不过,随着老头一思索,又觉得有些地方不对。可哪里不对,一时半会却说不清楚,眉头不禁皱起来。一遍遍推敲孙新说的话,想找出其中的漏洞,破绽,可最后结果一无所获,非常紧凑无误。
“这个年轻的小伙子不简单呐!”宗泽看着对面俊朗不凡的年轻军官,莫名有种长江后浪推前浪的感觉。
“事情的经过就是这样子!毛家数万石粮食付之一炬。钱财也只剩下这么多入库,良田也被卖出……”孙新滔滔不绝地说完,总结过后便不再多言。
宗泽从思索中回过神,意味深长地笑了笑:“据老夫所知,毛家至少有四万亩良田,与卖出的数……”

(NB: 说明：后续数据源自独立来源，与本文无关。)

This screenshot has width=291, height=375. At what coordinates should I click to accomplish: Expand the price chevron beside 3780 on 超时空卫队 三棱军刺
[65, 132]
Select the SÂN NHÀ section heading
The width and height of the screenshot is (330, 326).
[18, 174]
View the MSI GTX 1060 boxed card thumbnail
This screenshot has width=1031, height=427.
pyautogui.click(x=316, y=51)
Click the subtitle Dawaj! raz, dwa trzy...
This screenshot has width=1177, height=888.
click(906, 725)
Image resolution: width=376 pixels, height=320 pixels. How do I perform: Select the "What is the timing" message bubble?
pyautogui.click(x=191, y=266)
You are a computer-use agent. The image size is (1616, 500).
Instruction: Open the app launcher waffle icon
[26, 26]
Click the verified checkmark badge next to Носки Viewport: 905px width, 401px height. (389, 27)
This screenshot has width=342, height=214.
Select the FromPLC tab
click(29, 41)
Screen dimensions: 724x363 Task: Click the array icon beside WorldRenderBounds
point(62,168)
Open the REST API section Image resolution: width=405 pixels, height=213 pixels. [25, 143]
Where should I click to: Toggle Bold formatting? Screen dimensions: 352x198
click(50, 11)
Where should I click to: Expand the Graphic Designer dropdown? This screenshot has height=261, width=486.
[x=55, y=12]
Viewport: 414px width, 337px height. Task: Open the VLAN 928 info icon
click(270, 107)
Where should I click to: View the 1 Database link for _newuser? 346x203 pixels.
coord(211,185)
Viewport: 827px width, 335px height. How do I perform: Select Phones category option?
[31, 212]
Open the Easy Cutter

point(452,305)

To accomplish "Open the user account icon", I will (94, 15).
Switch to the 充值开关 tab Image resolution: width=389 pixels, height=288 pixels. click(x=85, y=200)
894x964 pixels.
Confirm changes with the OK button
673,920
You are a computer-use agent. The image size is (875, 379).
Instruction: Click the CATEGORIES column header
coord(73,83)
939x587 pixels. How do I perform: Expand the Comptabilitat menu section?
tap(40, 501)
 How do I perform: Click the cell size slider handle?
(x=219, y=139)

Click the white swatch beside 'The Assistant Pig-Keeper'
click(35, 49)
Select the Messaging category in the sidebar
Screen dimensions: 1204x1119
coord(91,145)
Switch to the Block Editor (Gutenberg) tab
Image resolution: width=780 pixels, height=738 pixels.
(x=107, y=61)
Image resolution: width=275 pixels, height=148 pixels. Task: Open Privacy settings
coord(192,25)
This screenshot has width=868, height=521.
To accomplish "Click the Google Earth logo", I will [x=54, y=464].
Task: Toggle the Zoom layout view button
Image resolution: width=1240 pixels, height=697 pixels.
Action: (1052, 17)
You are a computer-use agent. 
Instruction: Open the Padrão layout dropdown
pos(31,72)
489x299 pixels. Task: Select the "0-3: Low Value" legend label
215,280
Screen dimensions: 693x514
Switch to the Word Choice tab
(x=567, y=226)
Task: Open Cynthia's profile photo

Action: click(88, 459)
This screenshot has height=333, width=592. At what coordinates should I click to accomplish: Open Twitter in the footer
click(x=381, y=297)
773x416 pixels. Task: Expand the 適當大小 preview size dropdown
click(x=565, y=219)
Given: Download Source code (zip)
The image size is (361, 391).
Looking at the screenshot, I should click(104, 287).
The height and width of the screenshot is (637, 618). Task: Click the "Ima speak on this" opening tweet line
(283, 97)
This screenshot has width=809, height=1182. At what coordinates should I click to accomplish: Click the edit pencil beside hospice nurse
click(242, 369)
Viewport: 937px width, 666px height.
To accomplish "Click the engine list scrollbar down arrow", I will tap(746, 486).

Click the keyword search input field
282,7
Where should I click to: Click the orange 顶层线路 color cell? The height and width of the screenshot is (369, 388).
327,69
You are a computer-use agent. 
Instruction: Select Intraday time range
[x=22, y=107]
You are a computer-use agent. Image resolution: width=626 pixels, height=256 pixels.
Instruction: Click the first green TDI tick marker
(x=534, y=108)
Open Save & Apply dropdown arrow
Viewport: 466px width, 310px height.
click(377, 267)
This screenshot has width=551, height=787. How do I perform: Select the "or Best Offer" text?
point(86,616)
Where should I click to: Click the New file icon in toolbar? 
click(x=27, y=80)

“没有那么多,只有三万多亩。”孙新笑着摆手打断:“大人可以查阅田地转卖记录,一年多前,毛家将一批比较贫瘠的田地卖掉,总数量就这么多。”
“纵使数量对得上,可这卖得的钱财……”
孙新体会到老头这种锲而不舍的精神,阴沉着脸说:“这个由于地头蛇联合,卖的价不高,二是其中五千亩属下半价买下。也算在登州城安家落户。下官近来屡立功劳,半价购买置办产业情有可原。”
宗泽被说得一愣一愣的,可随即又提出疑问来:“按北宋律法,一亩田五两银子左右,两万多亩良田……”
孙新实在受不了这个老头揣着明白装糊涂,固执地追问。直接语气加重的打断:“大人,不要再说下去了,有时候追根溯源反而没好处。您老的精神和尽职尽责的态度令小子钦佩不已,奈何时不我待,在浑浊的世道之中,不应该太过明白,你知道就好,有时候假糊涂,未必不是一件好事。当差办事的谁没有家人,沾沾油水,过一个好年。”
“你……,哎,你说得对。”宗泽被说得无语凝噎,随即怔怔地看着孙新无奈地叹气。他的确明白了,不仅明白对方劝说自己,也明白的确是有鬼哟!想想也是这么一大块肥肉,贪婪的人怎会放过?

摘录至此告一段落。